__TASK TO COMPLETE__.
Pictures in the data should be dropped; transcribe exactly the lines from the one that has "Choose Use system proxy settings option" through the one that has "Task: Click the sort icon beside 收款名称 header".

Data excerpts:
# # # #
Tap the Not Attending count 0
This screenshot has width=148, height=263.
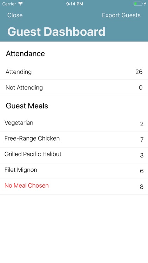click(141, 88)
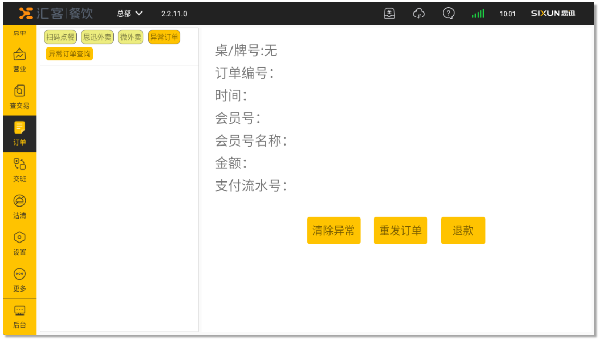Select the 异常订单 tab

164,37
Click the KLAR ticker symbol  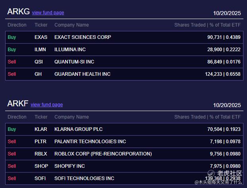(41, 129)
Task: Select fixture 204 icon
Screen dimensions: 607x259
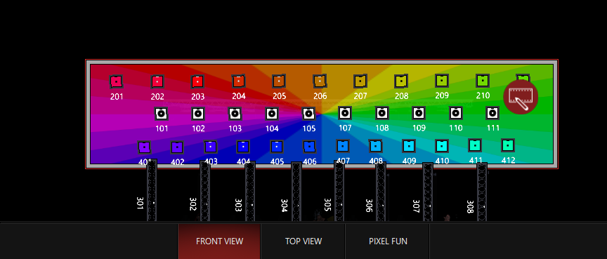Action: click(238, 81)
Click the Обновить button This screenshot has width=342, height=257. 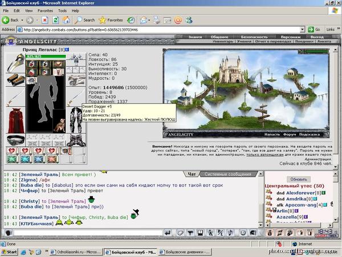(299, 179)
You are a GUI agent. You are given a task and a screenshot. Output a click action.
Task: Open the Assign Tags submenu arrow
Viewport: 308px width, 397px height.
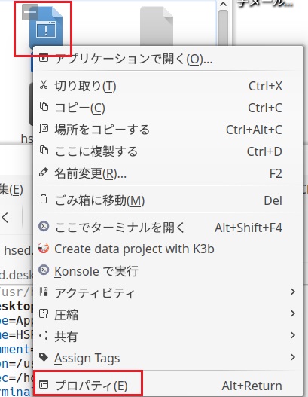(293, 357)
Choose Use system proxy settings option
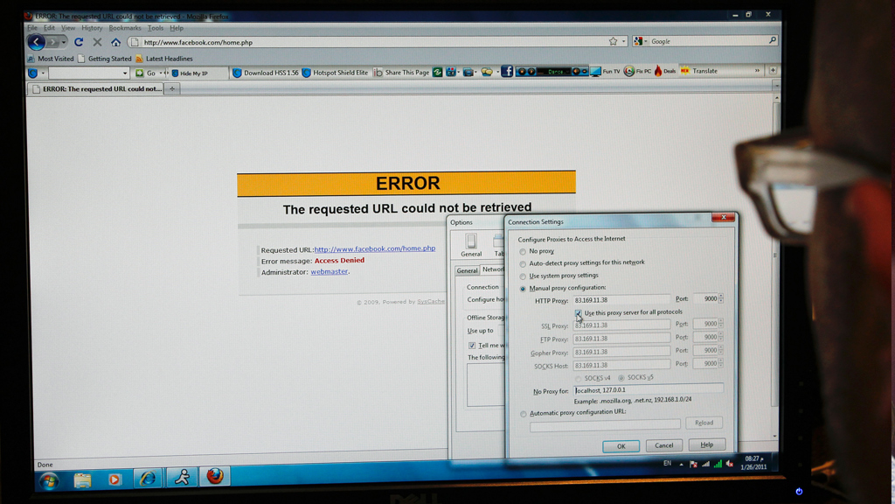Image resolution: width=895 pixels, height=504 pixels. click(524, 277)
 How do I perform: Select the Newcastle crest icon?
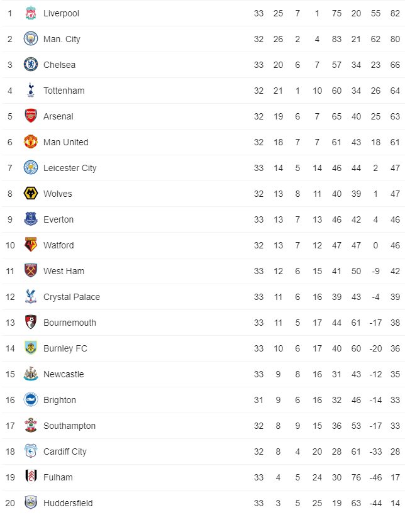pyautogui.click(x=31, y=374)
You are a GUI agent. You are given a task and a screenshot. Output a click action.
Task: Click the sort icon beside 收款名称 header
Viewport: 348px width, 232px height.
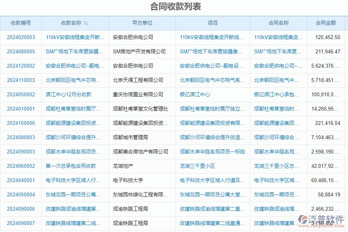point(87,23)
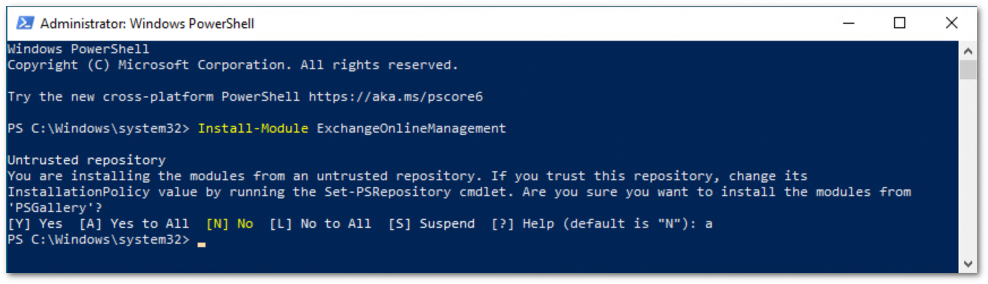Click the 'PSGallery' repository name

[x=54, y=208]
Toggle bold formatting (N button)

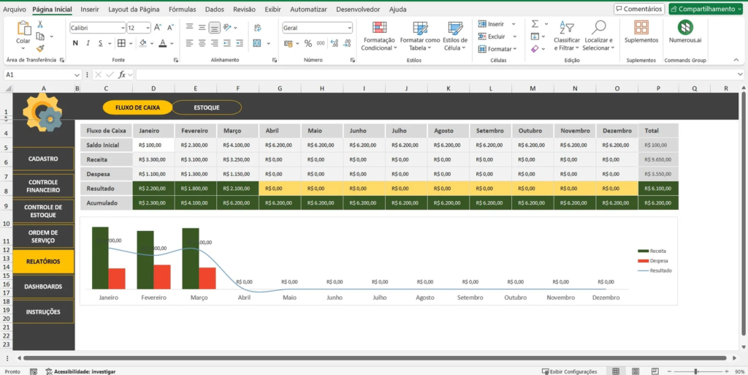pos(75,43)
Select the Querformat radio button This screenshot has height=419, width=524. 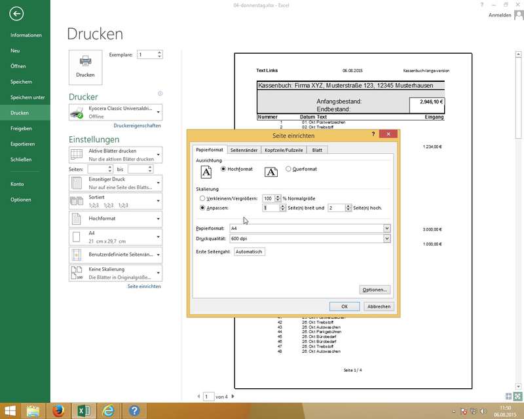tap(288, 169)
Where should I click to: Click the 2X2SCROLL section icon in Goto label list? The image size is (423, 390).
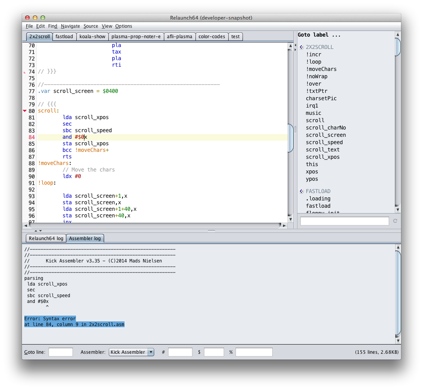click(x=302, y=47)
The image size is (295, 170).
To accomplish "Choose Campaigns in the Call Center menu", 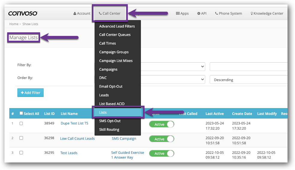I will (x=108, y=69).
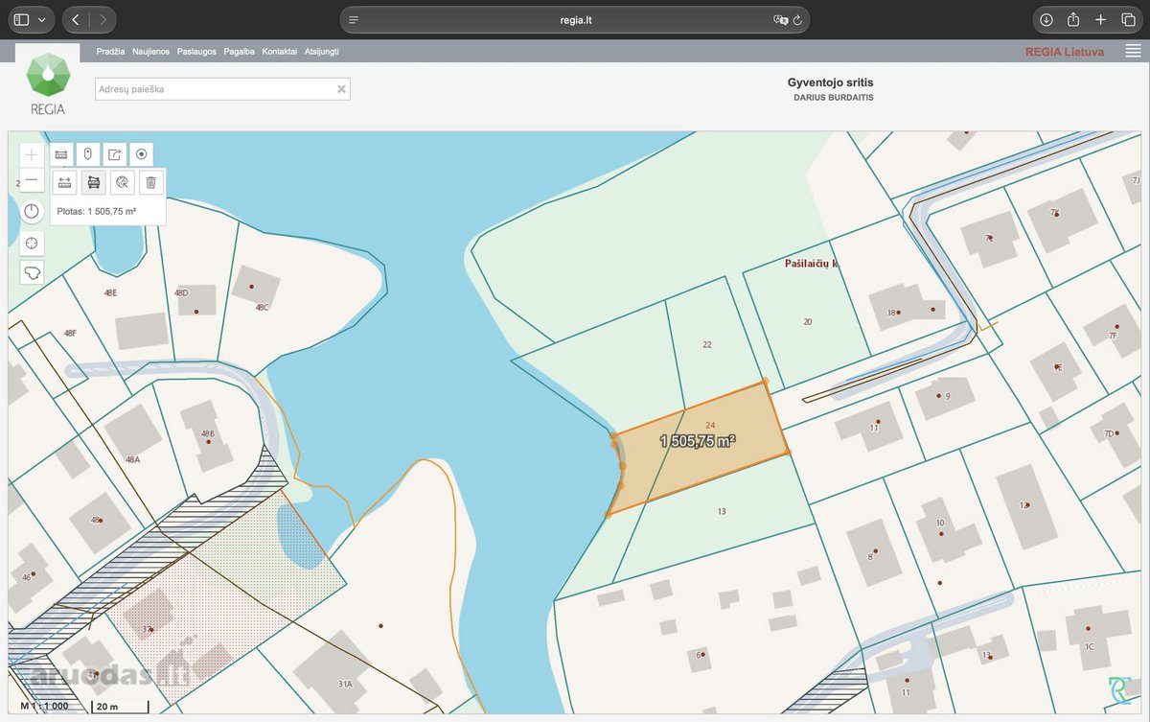Expand the Safari sidebar dropdown arrow
Viewport: 1150px width, 722px height.
[x=42, y=19]
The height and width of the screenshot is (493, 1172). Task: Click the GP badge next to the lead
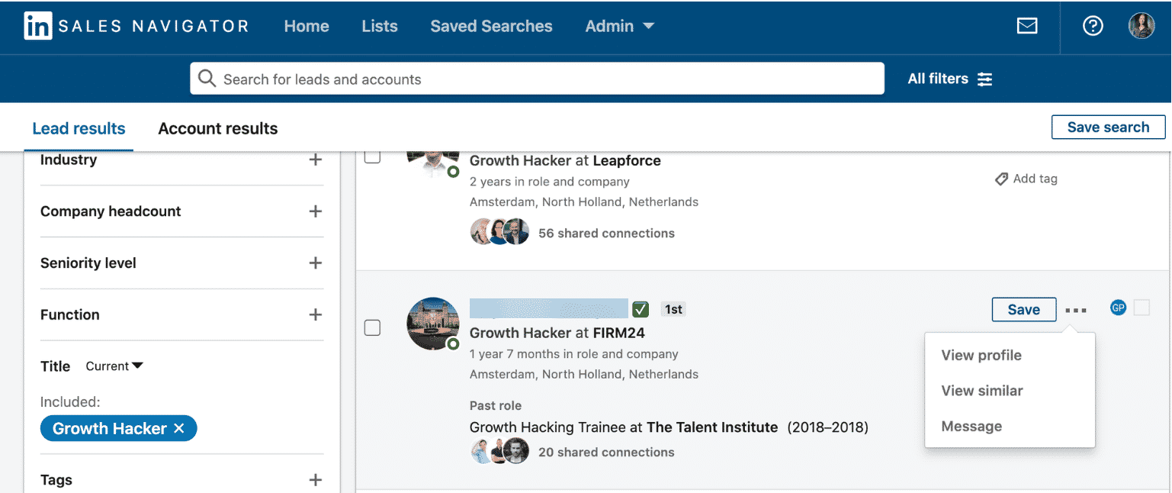1118,308
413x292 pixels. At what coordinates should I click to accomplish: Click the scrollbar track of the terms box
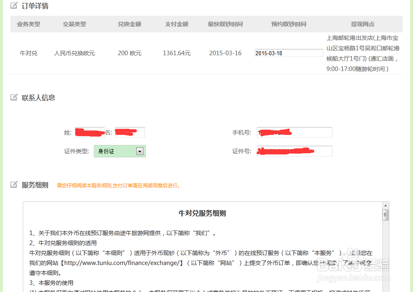pyautogui.click(x=386, y=249)
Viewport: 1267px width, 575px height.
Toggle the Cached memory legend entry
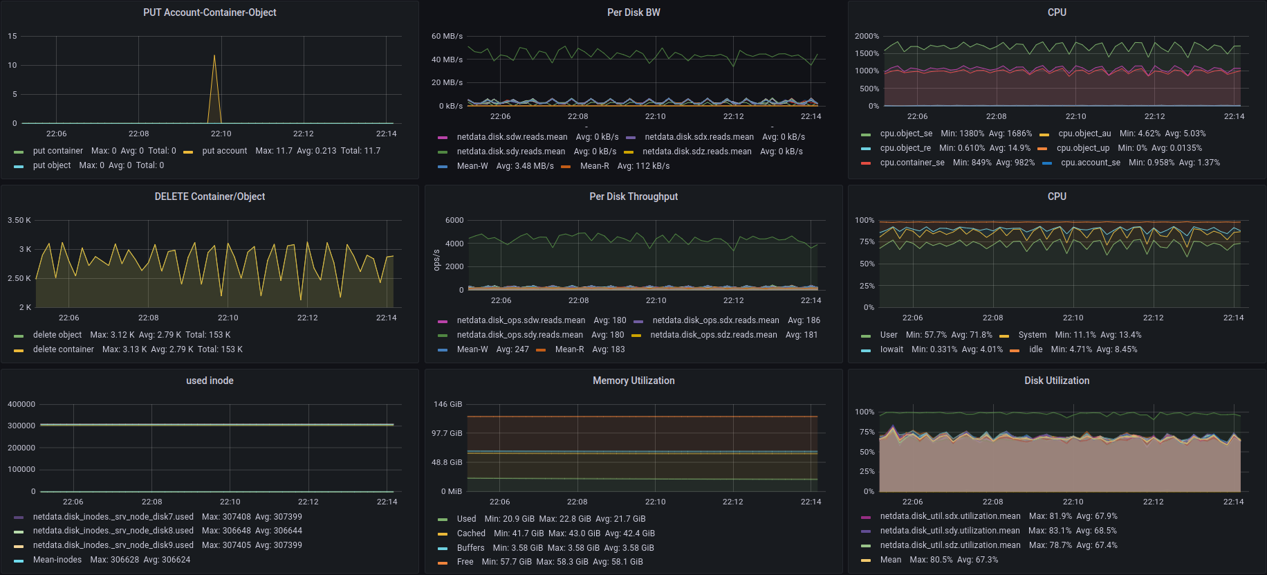click(471, 533)
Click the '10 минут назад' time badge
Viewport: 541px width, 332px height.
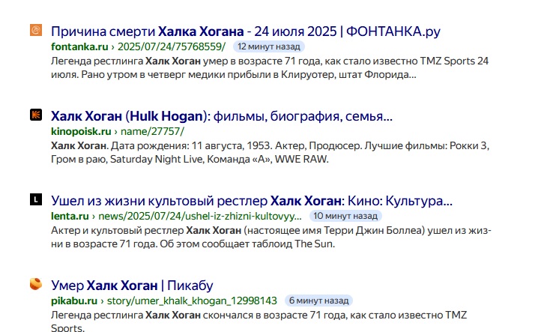pos(345,216)
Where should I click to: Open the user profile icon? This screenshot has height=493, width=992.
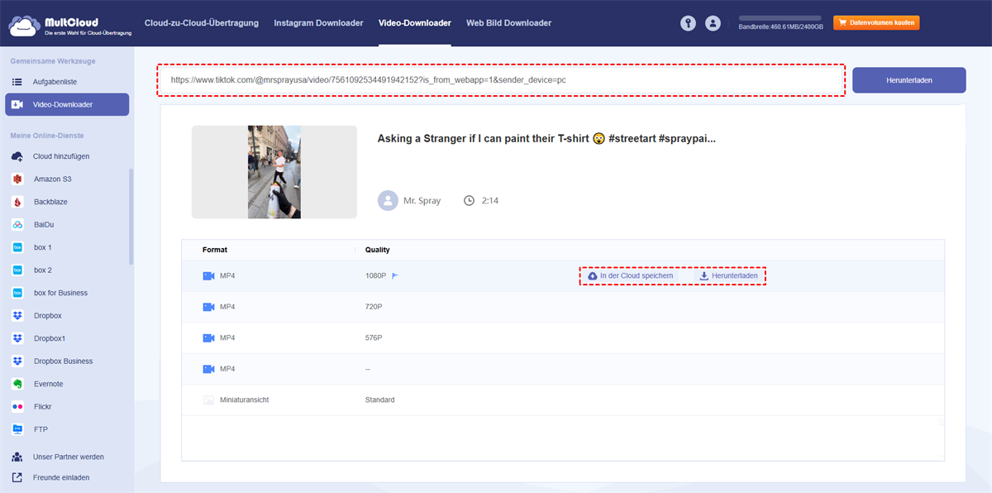713,23
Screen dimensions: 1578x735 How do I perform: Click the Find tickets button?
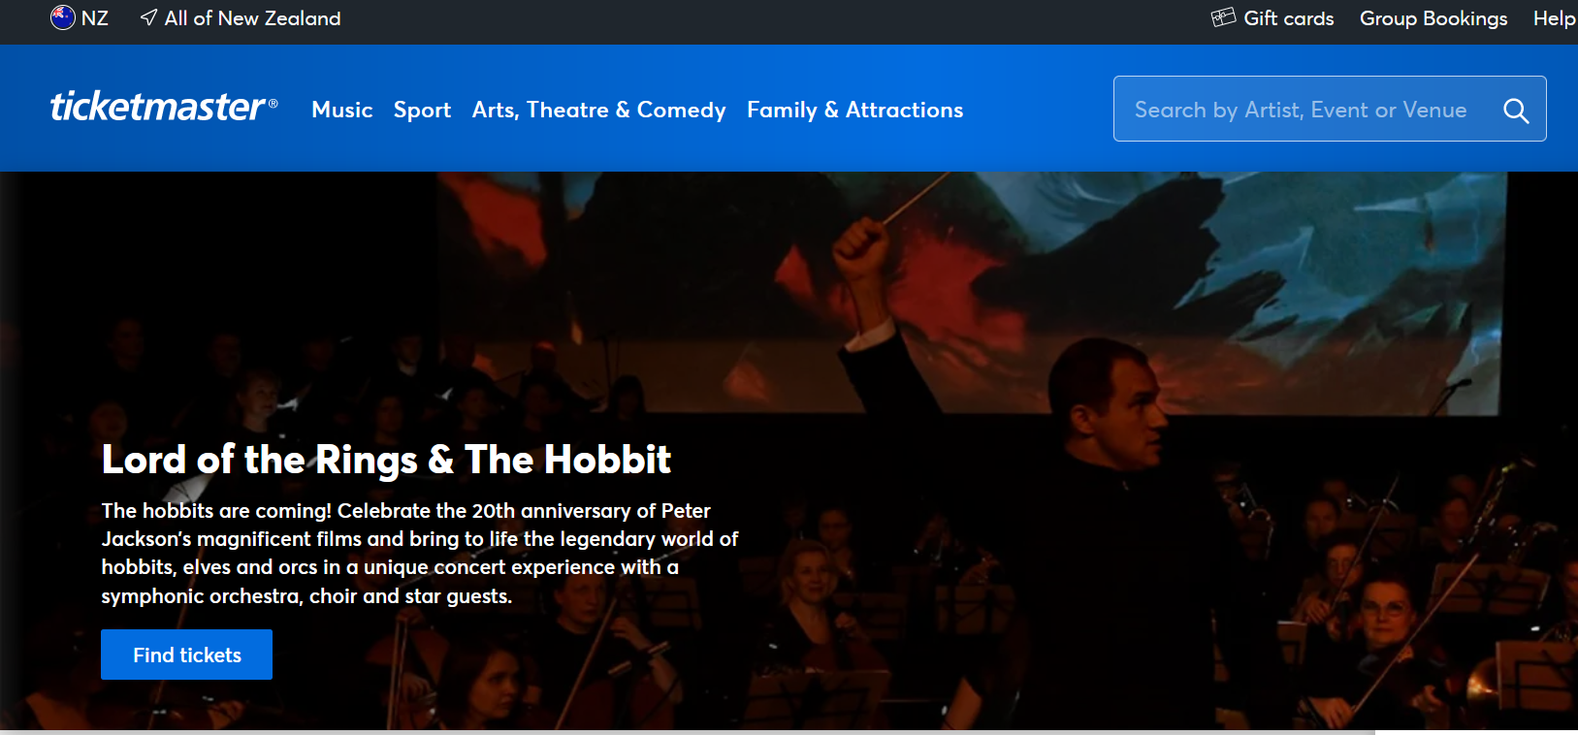pos(186,655)
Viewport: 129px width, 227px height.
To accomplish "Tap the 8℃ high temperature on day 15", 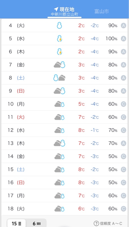I will [x=82, y=169].

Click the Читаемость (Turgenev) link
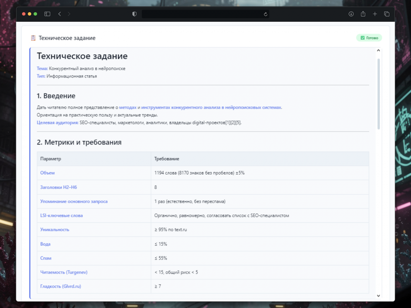[x=64, y=272]
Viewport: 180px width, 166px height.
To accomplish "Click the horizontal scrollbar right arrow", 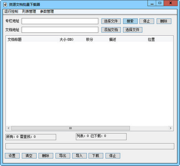I will tap(171, 128).
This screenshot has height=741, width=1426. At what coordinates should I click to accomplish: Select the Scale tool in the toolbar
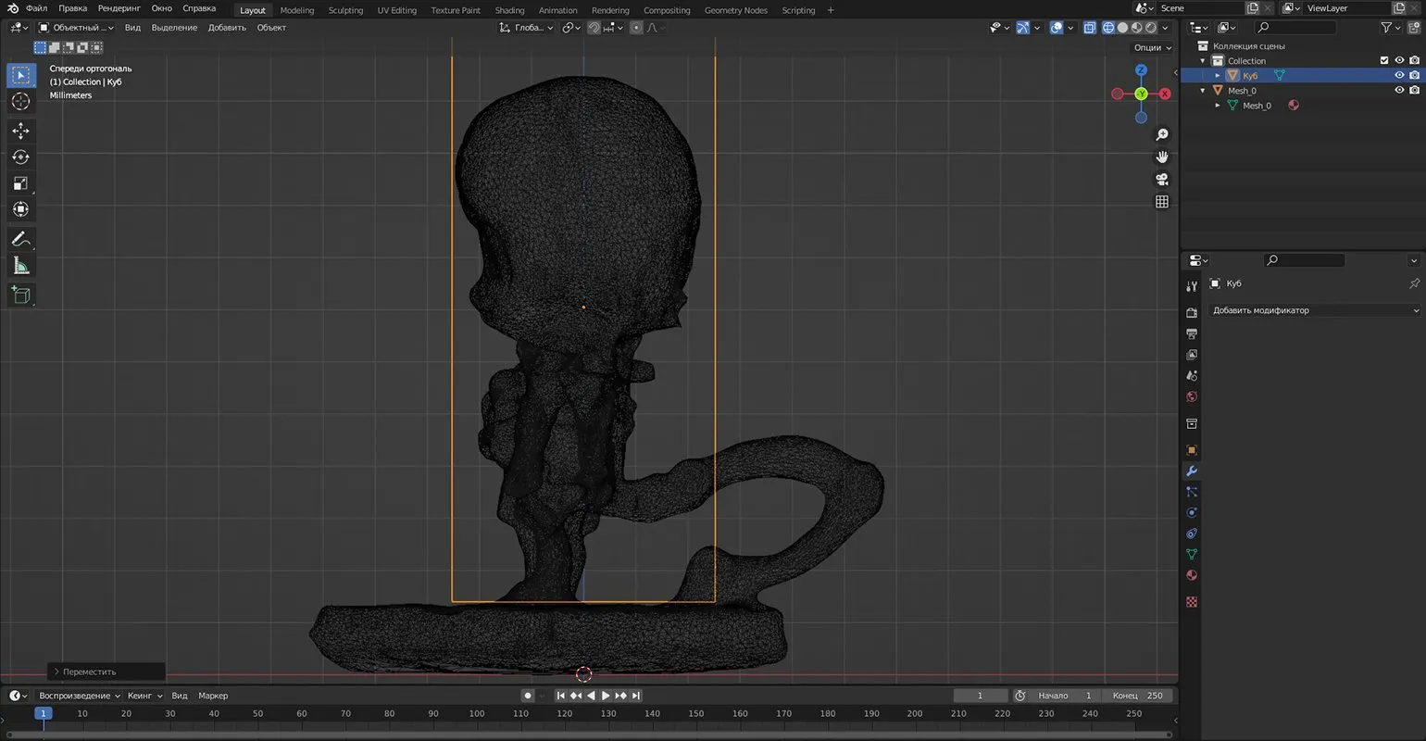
# # # #
__ANSWER BELOW__.
Choose Use system proxy settings option
Image resolution: width=895 pixels, height=504 pixels. click(524, 277)
 How do I perform: Select the Newcastle crest icon?
pyautogui.click(x=31, y=374)
You are a GUI agent. You are given a task and a screenshot. Output a click action.
Task: Click the sort icon beside 收款名称 header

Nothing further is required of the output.